### Written problem
Pick out every line of the material that contains the string "code", matching case exactly, and copy each such line.

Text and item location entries
** BEGIN **
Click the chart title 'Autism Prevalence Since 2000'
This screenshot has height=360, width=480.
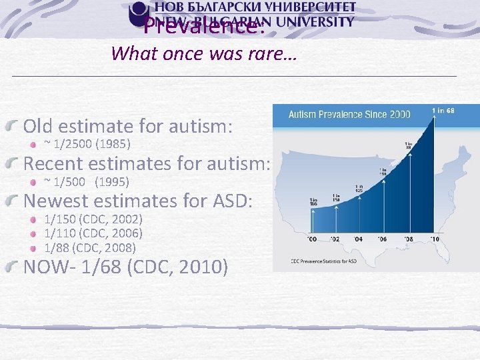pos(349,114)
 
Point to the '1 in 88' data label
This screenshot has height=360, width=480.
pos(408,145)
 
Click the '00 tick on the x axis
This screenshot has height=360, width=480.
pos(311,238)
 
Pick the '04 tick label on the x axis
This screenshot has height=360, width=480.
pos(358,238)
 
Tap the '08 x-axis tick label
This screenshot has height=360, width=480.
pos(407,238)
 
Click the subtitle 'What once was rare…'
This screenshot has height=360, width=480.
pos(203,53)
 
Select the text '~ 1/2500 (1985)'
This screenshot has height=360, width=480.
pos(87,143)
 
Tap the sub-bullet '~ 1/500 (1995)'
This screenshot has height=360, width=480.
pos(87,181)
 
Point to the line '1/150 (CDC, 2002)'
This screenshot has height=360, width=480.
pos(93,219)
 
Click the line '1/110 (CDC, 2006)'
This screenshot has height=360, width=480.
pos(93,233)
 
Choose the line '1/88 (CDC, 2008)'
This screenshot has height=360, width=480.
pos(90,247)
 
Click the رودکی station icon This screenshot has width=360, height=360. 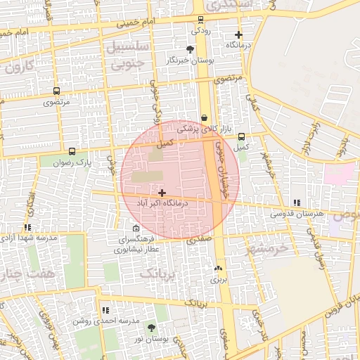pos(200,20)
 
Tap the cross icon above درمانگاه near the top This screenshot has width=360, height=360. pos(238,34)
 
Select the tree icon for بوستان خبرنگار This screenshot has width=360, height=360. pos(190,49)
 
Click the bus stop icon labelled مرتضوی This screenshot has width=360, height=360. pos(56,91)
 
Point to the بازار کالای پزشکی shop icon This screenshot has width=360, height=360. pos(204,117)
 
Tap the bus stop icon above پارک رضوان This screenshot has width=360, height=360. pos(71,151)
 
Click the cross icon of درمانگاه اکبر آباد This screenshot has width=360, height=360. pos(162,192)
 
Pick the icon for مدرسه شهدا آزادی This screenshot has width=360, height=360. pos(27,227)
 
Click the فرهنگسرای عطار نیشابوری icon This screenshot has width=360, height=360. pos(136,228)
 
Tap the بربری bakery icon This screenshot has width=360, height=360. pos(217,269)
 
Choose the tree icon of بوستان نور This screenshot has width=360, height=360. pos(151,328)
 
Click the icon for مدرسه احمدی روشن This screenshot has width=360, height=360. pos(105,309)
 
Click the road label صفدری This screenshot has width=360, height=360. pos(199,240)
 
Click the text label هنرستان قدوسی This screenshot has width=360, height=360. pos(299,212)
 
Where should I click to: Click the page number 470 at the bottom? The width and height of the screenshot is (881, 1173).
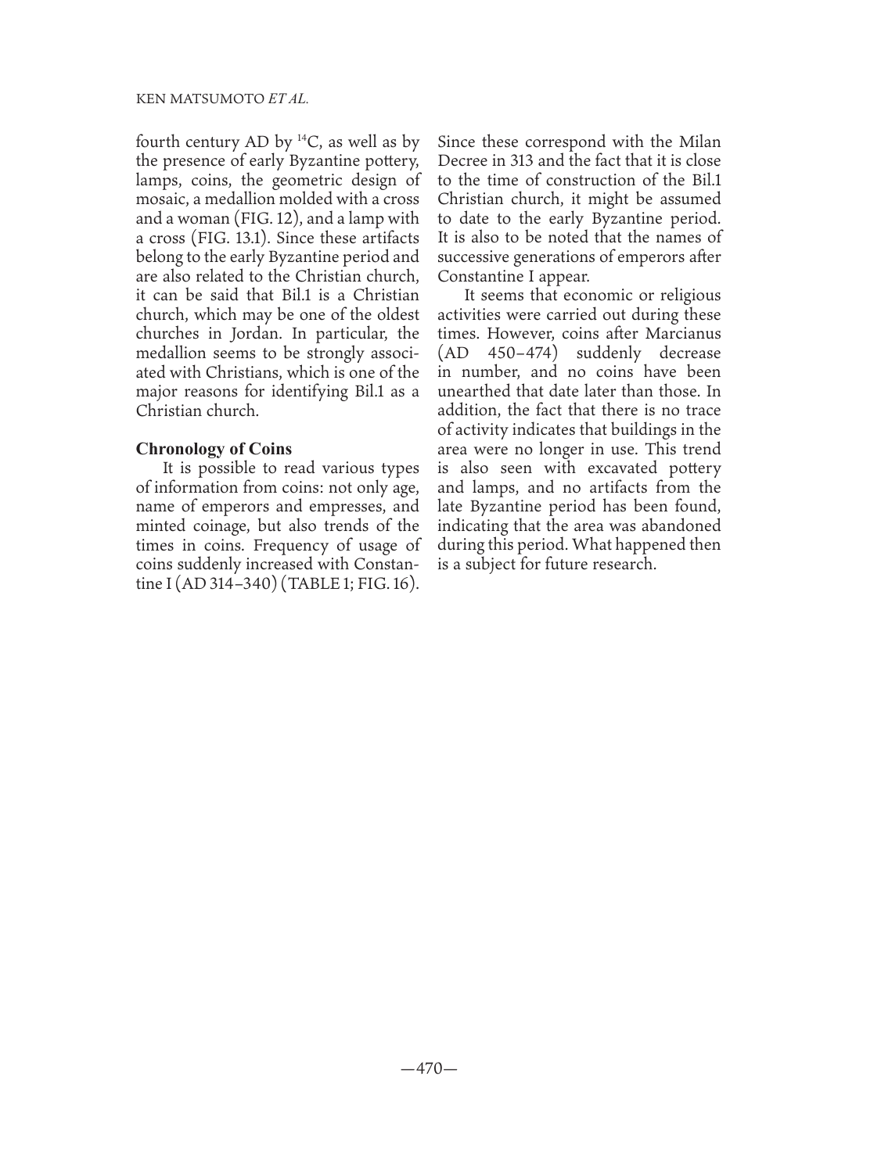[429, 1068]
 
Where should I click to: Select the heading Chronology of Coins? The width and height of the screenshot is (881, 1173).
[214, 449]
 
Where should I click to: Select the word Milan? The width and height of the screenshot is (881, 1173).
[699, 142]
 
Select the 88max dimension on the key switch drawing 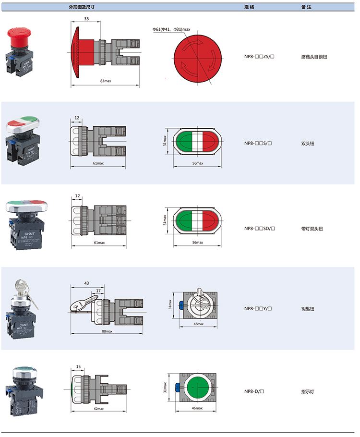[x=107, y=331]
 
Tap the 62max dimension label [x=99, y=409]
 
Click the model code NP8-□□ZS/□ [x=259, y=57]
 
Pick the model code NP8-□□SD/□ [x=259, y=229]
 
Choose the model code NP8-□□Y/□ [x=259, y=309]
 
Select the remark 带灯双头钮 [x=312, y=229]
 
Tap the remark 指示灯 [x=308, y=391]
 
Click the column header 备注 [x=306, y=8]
** END **
### Output of the task
Click the model code NP8-□□ZS/□ [x=259, y=57]
Pick the model code NP8-□□SD/□ [x=259, y=229]
Choose the model code NP8-□□Y/□ [x=259, y=309]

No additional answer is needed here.